Everyone’s written a song worth $1,000,000

He was passionate, I’ll give him that. The way he gesticulated to repeatedly make his points over again. “It’s a matter of principle! She stole my melody!” I had some sympathy for him. A world famous artist had sampled a melody line from a song that he wrote for another artist in the early 1980s and used it once in a live performance just the one time – and that just happened to be broadcast.

Had they cleared the sample, there would have been a few bucks from it, maybe something from the performance royalties in some parts of the world. Enough anyway to cut a cheque, but in no way was this worth the $1,000,000 he was demanding with each slammed fist on the desk. It also wasn’t worth spending the money on lawyers to pursue the matter, there wasn’t enough upside to cover the expense.
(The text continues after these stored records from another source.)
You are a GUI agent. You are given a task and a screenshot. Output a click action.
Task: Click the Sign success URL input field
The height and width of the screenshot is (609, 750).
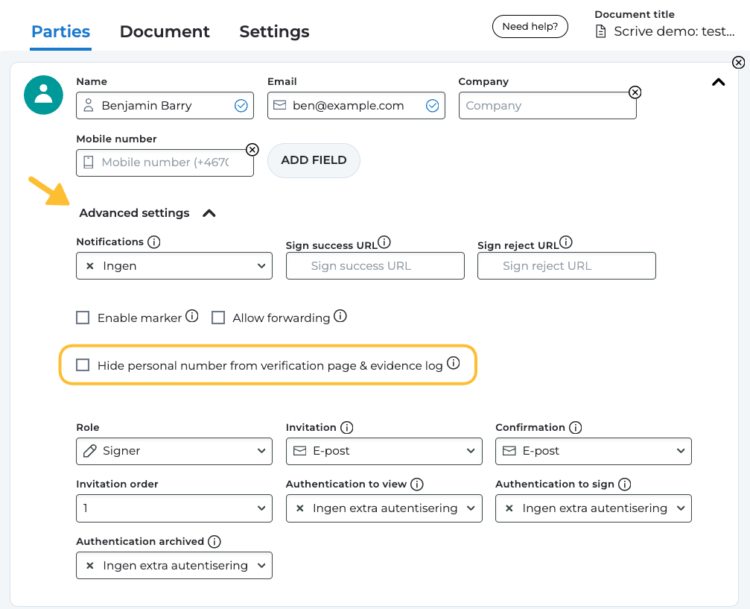[375, 266]
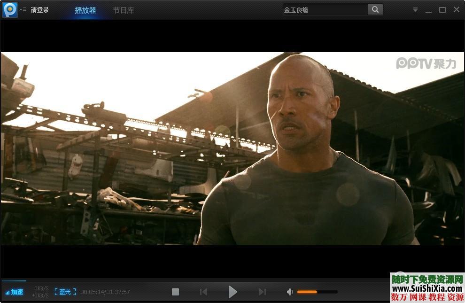Image resolution: width=465 pixels, height=303 pixels.
Task: Skip to the previous video
Action: coord(203,292)
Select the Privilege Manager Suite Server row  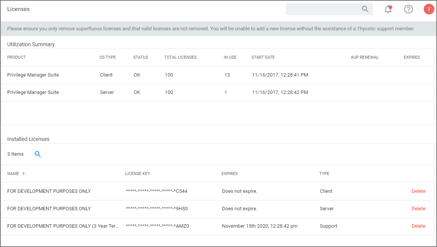tap(33, 92)
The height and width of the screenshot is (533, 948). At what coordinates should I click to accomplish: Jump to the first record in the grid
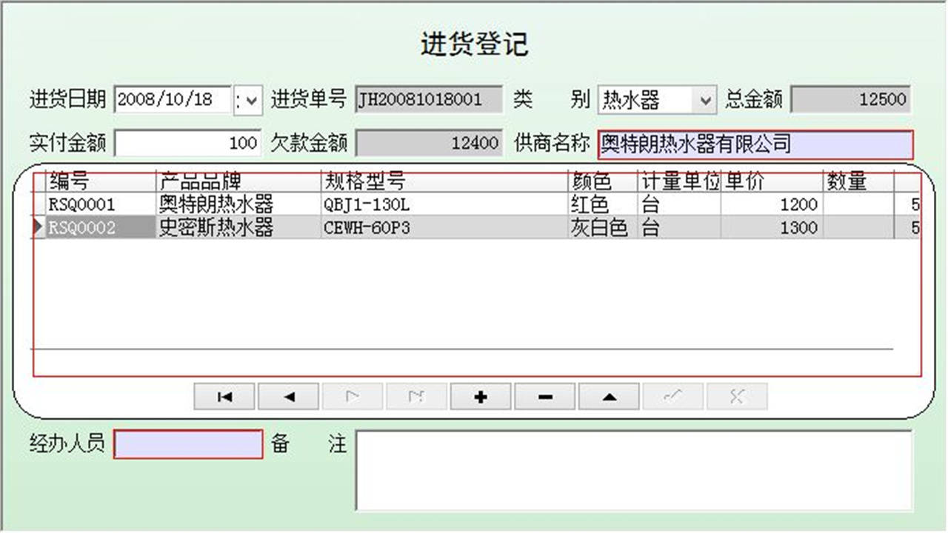[x=224, y=396]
That day was a lesson in the gulf between creativity and getting paid which I distilled into this simple rule of thumb: no one cares about the copyright until it’s worth $1,000,000.

Once a copyright starts earning enough money to make you sit up and pay attention is the same day that anyone who had a creative nod towards its creation will arrive on your doorstep to demand their rights (aka money).

Some are opportunist, some genuinely should have participated from the beginning but didn’t. The reason I hear time again is that “I didn’t want to have the conversation about ownership” at the time creativity was peaking. It’s awkward to talk about money and contribution. I get that.

Truth is that most songs don’t and won’t go on to earn loads of money but some will and do. If you had a crystal ball you could know which would and ensure that you settled your contribution at the outset.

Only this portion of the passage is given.